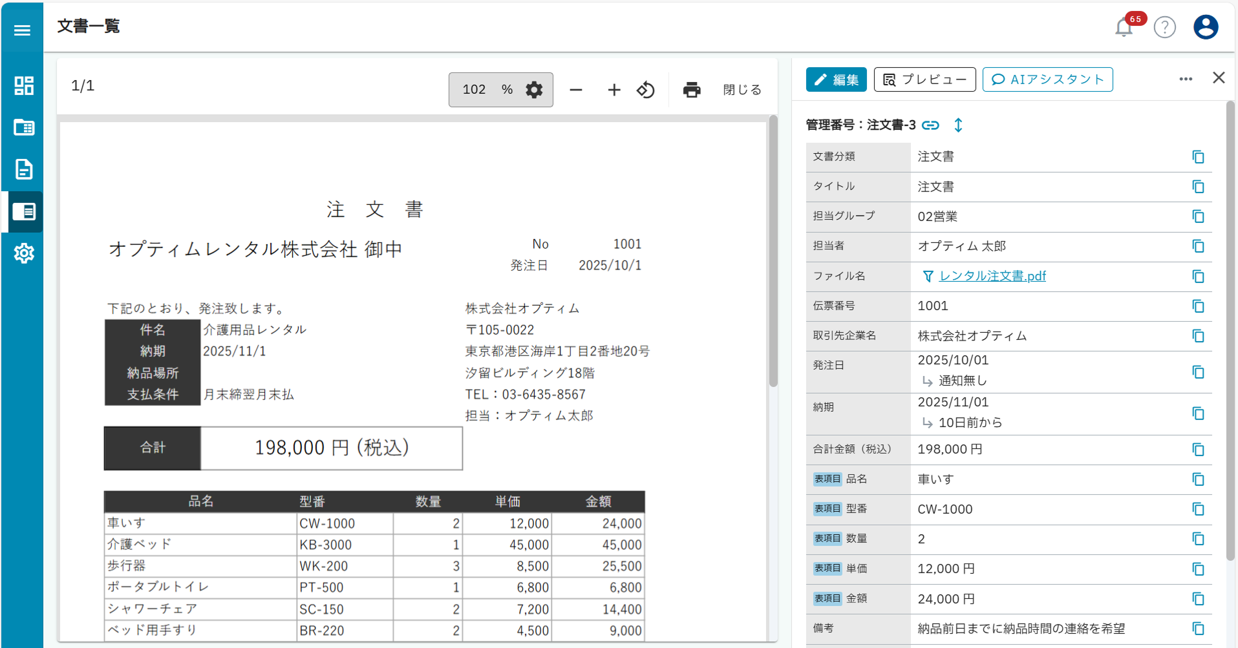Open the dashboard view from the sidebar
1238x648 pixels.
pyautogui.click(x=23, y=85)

========================================

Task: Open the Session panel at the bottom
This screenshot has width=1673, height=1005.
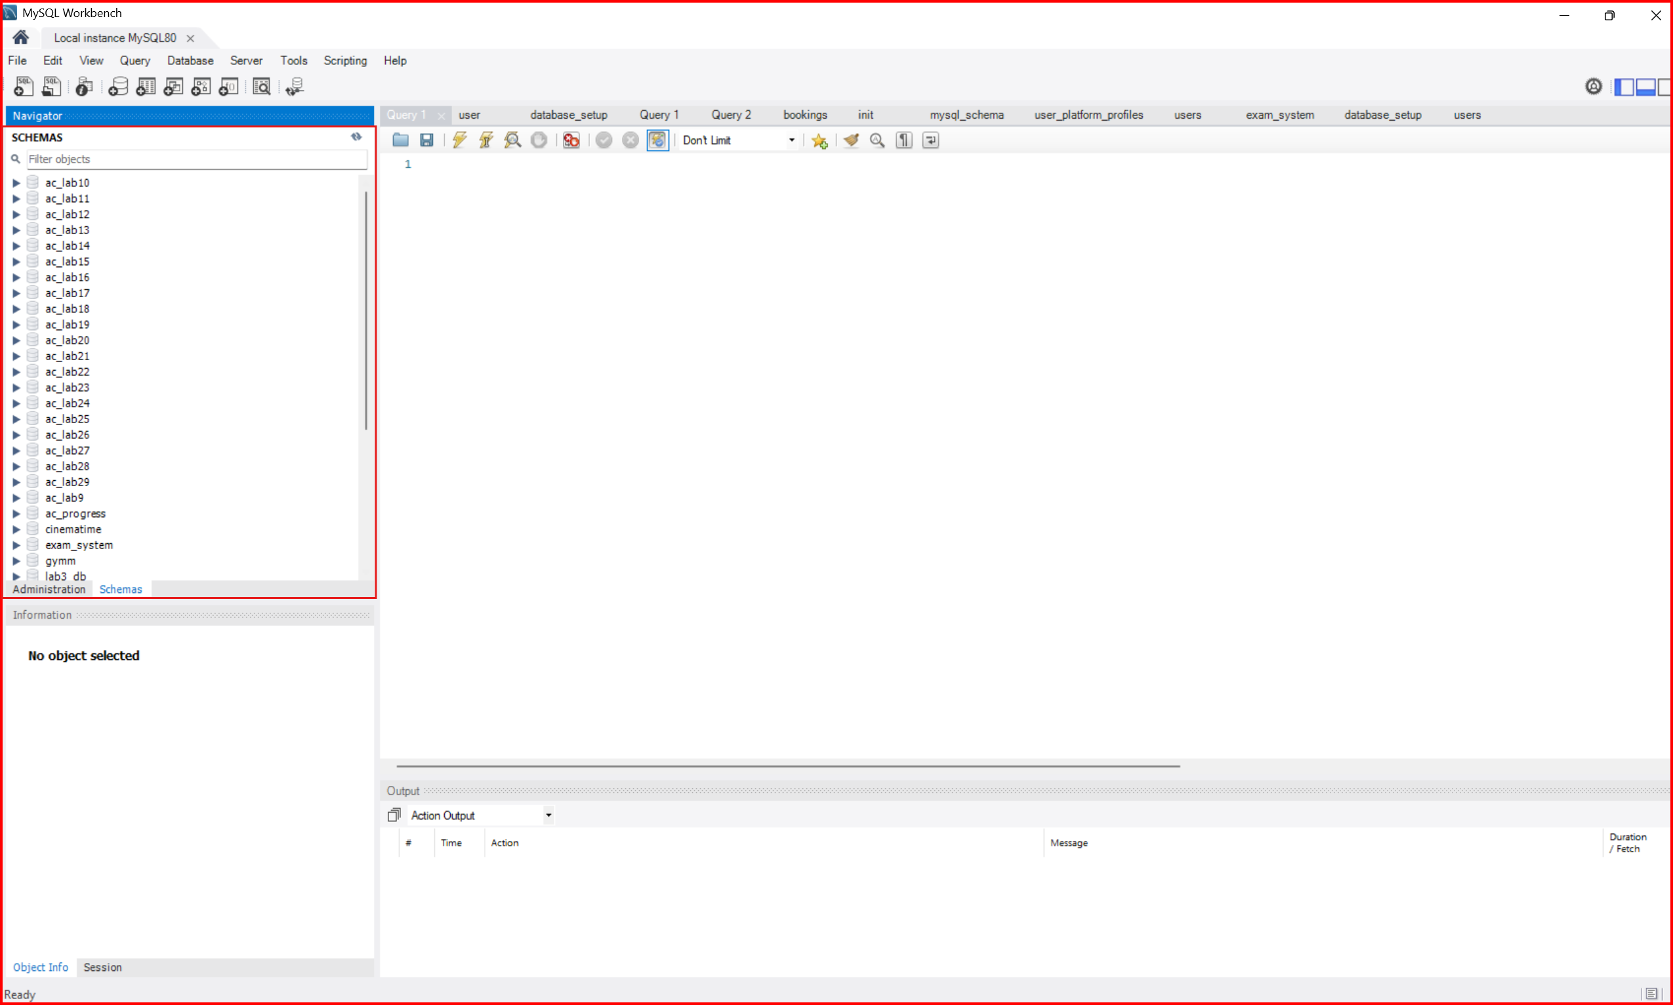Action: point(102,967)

========================================

Turn the entries into a numbered list, starting at the line that contains "Open the dashboard view from the sidebar" and ending after the line that contains "pyautogui.click(x=23, y=85)". Skip blank lines and leave the pictures out.

-- Answer --
1. Open the dashboard view from the sidebar
2. 1238x648 pixels.
3. pyautogui.click(x=23, y=85)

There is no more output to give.